Berhubung si Anna ulang tahun, maka kami semua berencana untuk menceburkannya ke air, padahal sih dia gak mau nyebur, tapi bagi aku kalau udah ke labuan cermin itu gak puas kalo gak nyebur ke air yang amat menyegarkan badan itu. Sebenarnya Anna tau sih kalo mau diceburin ke air, entah bagaimanapun caranya kami pun berhasil menceburkannya ke air. Akhirnya kami semua basah dan tak ada seorang pun yang tidak nyebur ke air. Dan kami semua pun menikmati kebersamaan dan keceriaan dengan berenang dan bermain air, serta tidak lupa kami mengabadikan moment indah itu dengan berfoto-foto. Sekitar pukul 15.00 WIB, kami harus mengakhiri keceriaan di labuan cermin karena kapal kecil yang tadi mengantar kami telah datang kembali untuk menjemput kami. Dan kami pun bergegas naik dari air untuk mengganti pakaian dan bersiap-siap naik kapal tersebut. Dan tidak lama kemudian kami sampai di tempat pemberhentian kapal, kami pun langsung turun dari kapal kecil tersebut dan bersiap untuk pulang.

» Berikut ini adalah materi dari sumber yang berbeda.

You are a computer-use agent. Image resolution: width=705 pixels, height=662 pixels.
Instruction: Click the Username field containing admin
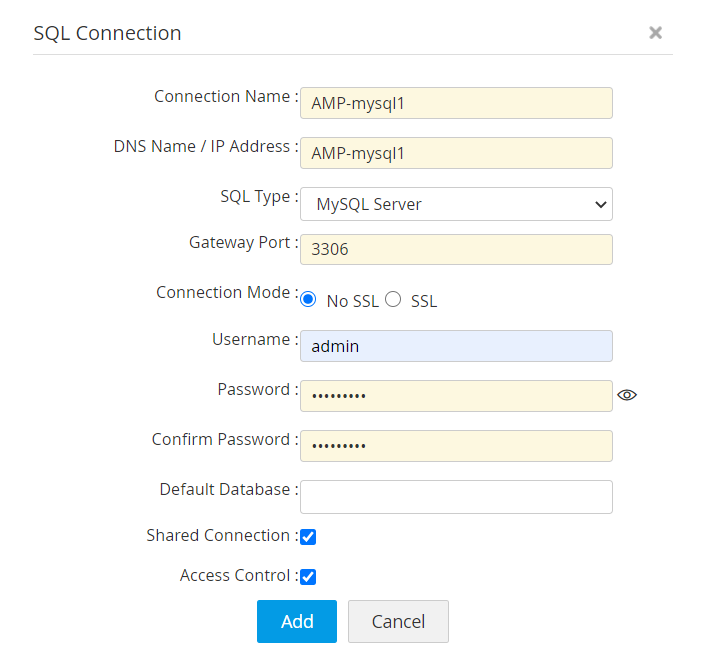pos(456,346)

Nah begitulah cerita pengalaman liburanku bersama teman-teman di labuan cermin. Sungguh ini adalah pengalaman yang tidak bisa aku lupakan. Semoga kapan-kapan aku bisa datang ke labuan cermin lagi, karena tempat itu adalah tempat sangat mengasikkan bagiku. Dan aku juga berharap semoga wisata danau dua rasa atau labuan cermin ini bisa terkenal sampai ke seluruh nusantara bahakn sampai dunia. Amiiiiiinnnn.